# Records provided
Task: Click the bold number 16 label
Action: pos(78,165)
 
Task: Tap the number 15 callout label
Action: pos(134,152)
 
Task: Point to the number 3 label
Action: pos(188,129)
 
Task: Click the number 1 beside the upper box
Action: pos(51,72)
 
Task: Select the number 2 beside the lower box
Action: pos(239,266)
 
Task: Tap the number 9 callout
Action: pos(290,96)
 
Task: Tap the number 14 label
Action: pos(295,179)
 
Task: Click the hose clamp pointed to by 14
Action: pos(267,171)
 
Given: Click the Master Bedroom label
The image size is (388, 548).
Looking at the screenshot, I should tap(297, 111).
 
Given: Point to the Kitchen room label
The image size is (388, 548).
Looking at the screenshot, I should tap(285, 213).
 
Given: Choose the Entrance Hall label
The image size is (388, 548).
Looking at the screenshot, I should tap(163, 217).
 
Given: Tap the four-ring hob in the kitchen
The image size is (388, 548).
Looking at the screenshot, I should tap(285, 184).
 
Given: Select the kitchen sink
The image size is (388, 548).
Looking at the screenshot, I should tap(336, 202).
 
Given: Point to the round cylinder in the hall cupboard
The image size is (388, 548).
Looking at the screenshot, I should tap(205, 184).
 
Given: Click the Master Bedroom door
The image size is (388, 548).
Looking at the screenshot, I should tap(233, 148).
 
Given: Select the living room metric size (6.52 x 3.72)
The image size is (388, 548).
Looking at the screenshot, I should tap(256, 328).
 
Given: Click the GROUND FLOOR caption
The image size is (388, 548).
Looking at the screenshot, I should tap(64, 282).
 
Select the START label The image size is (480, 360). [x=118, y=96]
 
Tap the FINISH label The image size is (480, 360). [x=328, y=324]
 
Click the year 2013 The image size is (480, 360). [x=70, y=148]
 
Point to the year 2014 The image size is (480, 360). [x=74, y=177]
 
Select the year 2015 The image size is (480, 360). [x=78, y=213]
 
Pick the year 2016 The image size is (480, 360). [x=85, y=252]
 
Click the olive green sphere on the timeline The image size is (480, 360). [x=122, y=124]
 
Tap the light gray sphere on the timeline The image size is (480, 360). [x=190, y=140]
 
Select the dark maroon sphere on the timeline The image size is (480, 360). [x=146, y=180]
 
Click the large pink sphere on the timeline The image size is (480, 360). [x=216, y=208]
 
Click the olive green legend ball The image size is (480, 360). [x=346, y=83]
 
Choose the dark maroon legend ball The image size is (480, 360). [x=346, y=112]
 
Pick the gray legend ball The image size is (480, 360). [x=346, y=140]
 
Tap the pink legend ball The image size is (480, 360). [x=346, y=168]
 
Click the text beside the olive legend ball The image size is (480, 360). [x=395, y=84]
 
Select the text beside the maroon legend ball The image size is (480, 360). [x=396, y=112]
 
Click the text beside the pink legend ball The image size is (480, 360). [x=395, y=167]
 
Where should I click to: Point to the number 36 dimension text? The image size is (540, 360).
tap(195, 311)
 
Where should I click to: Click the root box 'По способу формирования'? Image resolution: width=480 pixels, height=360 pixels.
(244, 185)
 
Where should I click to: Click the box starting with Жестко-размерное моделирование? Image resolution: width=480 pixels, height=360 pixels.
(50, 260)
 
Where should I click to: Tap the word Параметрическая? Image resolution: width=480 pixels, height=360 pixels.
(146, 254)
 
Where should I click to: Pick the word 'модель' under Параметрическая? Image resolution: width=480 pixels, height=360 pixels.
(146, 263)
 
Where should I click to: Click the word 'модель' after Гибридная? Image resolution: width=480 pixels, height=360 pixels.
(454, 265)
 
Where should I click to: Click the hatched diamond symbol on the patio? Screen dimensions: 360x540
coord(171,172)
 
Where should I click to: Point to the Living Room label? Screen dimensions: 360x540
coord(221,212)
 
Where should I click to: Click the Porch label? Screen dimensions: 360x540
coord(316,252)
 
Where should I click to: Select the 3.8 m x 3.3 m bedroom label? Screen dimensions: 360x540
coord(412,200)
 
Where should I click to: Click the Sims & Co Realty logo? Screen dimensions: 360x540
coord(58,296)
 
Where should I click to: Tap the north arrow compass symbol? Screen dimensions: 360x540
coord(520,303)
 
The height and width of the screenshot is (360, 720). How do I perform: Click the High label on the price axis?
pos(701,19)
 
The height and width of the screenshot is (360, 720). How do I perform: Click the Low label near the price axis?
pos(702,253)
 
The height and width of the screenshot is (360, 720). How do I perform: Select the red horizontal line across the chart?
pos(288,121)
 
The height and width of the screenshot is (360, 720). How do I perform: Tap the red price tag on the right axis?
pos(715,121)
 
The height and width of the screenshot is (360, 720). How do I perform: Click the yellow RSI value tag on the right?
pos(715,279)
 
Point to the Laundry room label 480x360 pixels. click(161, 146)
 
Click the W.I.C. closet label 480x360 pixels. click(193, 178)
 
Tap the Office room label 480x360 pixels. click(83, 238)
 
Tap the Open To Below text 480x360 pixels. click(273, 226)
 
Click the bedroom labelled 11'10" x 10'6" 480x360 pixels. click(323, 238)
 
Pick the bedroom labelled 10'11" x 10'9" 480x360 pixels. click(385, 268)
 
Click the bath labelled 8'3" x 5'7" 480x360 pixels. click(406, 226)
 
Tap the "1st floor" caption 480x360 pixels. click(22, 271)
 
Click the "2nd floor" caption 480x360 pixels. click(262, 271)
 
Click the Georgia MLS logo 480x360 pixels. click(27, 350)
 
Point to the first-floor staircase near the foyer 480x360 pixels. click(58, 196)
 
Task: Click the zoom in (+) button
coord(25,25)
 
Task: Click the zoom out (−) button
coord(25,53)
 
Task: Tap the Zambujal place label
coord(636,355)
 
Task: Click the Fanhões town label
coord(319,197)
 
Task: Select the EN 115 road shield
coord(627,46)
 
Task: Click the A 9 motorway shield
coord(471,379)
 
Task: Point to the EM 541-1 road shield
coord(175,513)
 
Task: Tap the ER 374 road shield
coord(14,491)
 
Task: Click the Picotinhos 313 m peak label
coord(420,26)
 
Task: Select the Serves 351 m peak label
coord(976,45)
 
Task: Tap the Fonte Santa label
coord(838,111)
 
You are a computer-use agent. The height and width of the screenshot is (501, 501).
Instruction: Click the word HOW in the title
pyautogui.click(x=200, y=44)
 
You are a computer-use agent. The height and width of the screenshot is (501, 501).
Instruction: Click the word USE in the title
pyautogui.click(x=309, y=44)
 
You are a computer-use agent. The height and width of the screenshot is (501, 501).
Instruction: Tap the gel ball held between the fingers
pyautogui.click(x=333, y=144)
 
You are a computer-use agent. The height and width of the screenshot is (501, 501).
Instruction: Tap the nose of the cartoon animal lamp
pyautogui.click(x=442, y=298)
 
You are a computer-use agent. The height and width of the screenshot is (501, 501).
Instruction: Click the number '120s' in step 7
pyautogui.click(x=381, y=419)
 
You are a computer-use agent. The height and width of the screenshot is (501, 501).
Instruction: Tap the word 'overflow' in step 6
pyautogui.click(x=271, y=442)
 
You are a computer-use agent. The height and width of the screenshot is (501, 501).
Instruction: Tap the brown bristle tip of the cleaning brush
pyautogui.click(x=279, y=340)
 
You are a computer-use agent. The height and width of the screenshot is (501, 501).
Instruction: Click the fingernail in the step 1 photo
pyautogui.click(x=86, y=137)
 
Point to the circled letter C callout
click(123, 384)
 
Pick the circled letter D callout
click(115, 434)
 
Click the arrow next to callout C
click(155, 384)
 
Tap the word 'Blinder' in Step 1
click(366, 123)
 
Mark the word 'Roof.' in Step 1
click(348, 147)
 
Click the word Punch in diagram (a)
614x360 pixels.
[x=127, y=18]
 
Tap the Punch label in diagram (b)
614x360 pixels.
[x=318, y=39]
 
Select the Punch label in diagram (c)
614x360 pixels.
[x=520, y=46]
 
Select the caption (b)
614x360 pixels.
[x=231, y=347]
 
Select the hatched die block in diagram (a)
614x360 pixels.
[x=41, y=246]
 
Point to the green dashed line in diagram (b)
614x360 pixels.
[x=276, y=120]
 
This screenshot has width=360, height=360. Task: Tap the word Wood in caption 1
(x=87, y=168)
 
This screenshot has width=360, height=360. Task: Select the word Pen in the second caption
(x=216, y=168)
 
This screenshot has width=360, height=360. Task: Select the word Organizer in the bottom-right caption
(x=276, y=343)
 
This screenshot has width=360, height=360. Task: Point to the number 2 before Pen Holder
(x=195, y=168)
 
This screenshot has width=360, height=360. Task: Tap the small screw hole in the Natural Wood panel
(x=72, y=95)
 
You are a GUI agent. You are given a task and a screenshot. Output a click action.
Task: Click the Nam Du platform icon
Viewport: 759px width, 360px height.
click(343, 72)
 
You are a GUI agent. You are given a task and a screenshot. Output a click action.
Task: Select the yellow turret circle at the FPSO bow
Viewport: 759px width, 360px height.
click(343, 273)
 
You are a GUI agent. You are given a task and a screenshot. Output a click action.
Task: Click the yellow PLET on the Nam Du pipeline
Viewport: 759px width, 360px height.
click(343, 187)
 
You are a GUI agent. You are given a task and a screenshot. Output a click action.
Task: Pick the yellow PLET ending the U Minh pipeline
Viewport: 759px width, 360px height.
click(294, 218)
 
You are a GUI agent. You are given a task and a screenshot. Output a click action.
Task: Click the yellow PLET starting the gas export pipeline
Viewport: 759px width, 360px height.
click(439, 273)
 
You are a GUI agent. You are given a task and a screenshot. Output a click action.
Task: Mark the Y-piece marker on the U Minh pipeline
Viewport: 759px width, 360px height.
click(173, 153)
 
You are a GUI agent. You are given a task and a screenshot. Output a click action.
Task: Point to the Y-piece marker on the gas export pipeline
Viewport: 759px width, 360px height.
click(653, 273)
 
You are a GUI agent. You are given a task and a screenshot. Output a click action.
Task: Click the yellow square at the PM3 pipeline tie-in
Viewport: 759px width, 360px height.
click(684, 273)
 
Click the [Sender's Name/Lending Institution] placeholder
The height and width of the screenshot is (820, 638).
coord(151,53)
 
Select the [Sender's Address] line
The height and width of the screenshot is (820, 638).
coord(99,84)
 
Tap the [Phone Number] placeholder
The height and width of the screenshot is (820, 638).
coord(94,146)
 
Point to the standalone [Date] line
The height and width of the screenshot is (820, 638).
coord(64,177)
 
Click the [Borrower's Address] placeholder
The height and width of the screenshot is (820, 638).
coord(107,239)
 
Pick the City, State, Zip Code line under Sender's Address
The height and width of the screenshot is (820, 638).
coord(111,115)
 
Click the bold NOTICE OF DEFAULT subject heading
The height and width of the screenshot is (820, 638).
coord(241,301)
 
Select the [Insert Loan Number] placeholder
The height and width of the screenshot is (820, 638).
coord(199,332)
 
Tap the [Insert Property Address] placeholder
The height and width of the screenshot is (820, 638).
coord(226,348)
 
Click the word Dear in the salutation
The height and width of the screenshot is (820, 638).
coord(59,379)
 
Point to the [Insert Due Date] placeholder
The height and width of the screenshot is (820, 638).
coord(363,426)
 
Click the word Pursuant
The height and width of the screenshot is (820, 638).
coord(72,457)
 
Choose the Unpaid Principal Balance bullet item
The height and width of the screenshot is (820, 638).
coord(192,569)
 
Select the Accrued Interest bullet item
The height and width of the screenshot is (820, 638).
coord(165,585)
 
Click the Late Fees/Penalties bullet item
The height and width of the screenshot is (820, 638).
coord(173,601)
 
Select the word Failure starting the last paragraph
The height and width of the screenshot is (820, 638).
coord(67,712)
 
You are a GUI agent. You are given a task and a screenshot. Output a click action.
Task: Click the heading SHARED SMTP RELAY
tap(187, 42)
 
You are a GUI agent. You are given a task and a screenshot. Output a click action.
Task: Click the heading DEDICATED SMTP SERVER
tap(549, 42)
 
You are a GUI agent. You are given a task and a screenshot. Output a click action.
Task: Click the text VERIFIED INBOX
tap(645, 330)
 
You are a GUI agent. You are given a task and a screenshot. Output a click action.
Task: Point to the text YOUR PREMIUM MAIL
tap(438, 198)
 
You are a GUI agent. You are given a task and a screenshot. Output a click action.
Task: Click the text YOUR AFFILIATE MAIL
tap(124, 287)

# Task
Pull out each line of the records above that contains the string "piece". Uppercase and lowercase letters must match.

# Result of this exercise
Task: Mark the Y-piece marker on the U Minh pipeline
Task: Point to the Y-piece marker on the gas export pipeline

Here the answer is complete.